* Screenshot grounding data
★ ★ ★ ★ ★ ★ ★
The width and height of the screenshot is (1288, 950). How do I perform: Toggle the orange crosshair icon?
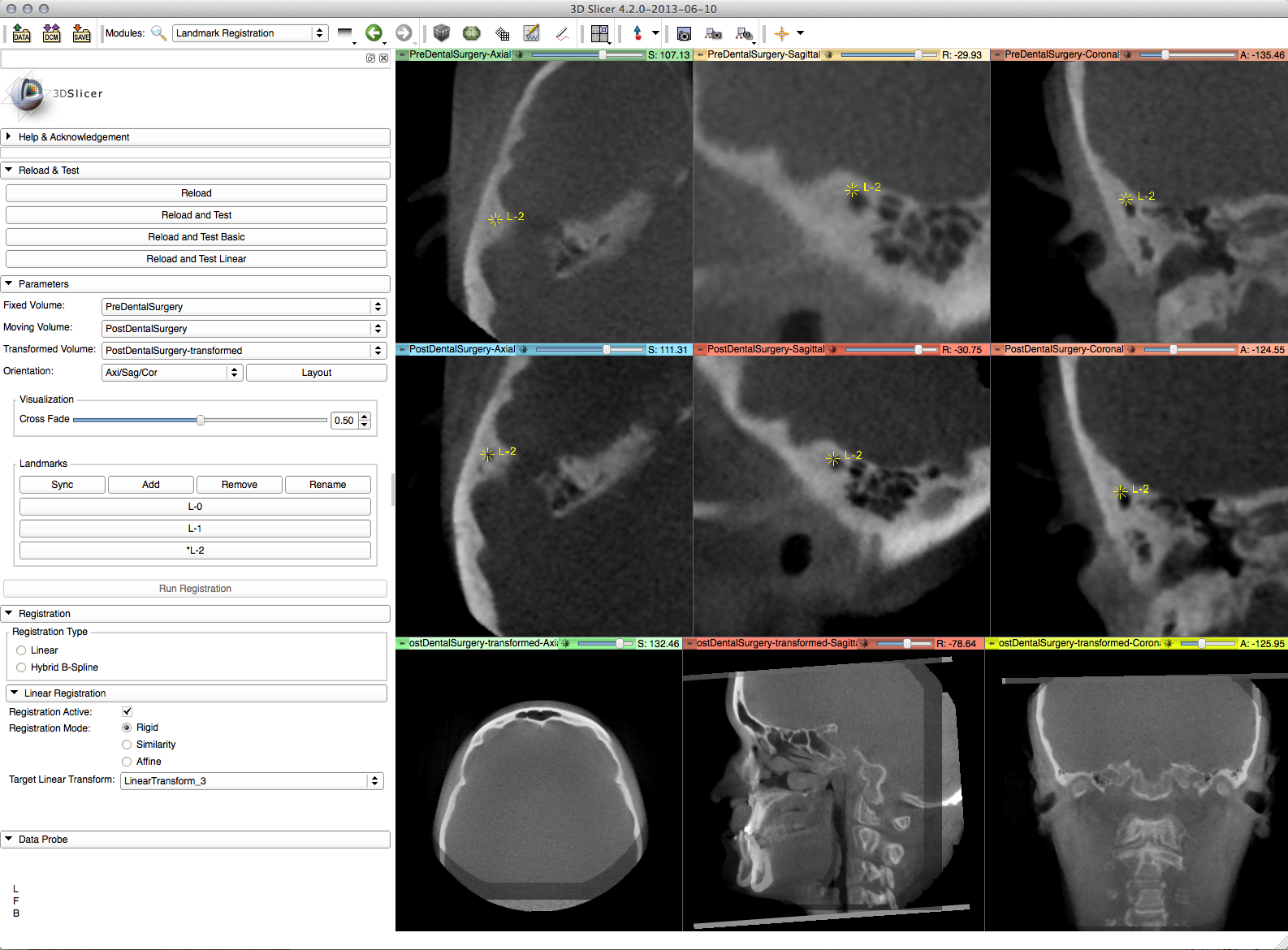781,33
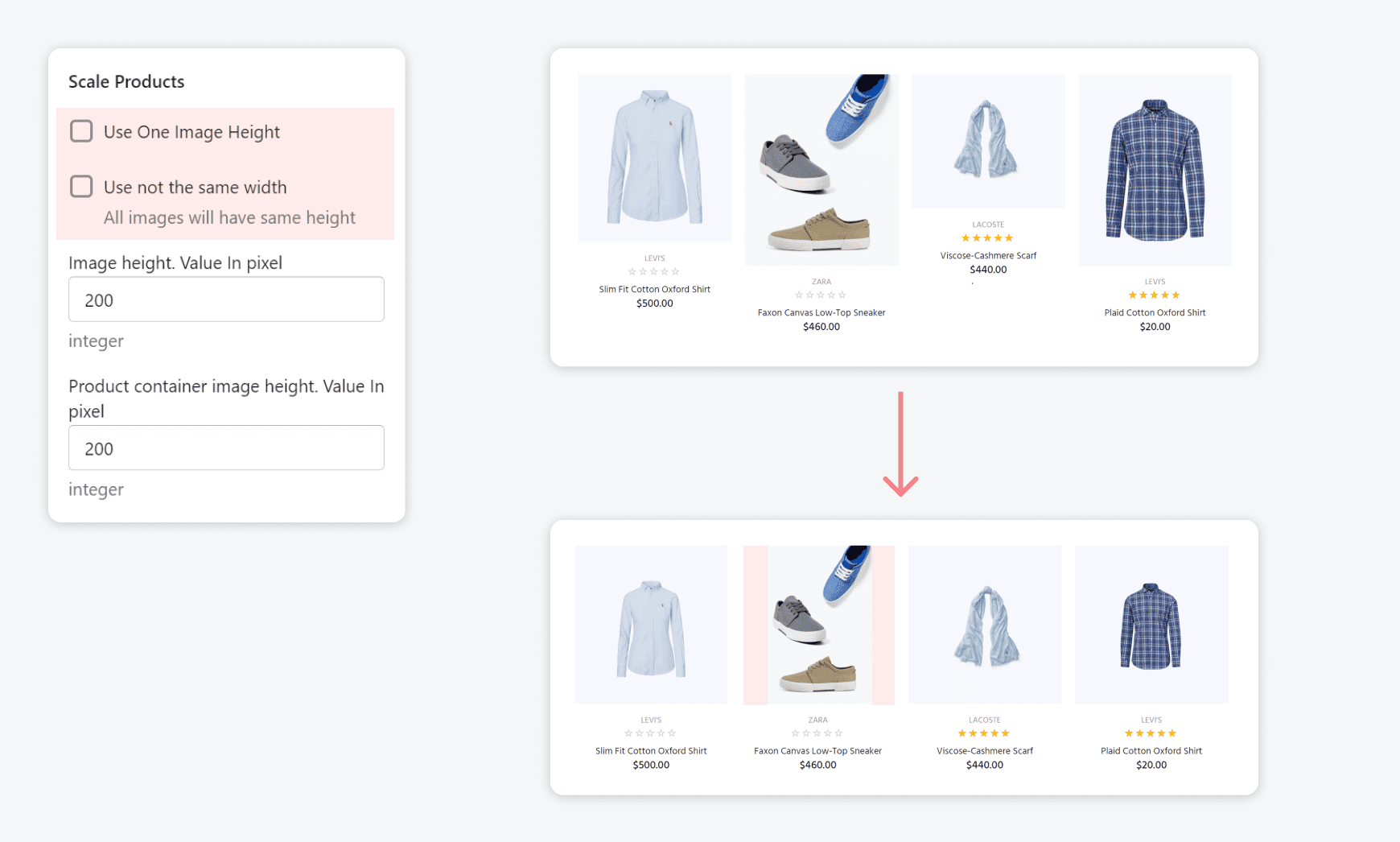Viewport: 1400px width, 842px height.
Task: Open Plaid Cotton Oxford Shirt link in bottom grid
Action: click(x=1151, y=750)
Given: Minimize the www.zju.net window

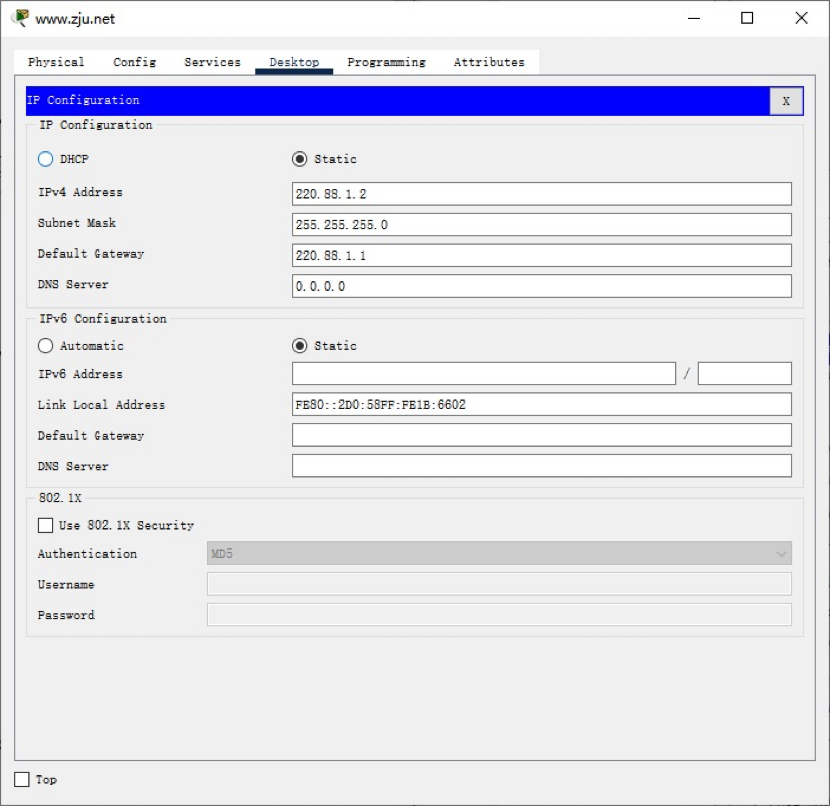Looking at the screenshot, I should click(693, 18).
★ ★ ★ ★ ★ ★ ★
* Instructions for the task
Leave every picture out, and transcribe the data above exactly as it reads.

* Response to the task
The width and height of the screenshot is (1288, 950). How do I perform: Toggle the orange crosshair icon?
781,33
Viewport: 1400px width, 842px height.
Task: Open Plaid Cotton Oxford Shirt link in bottom grid
Action: click(x=1151, y=750)
Given: Minimize the www.zju.net window

Looking at the screenshot, I should click(693, 18).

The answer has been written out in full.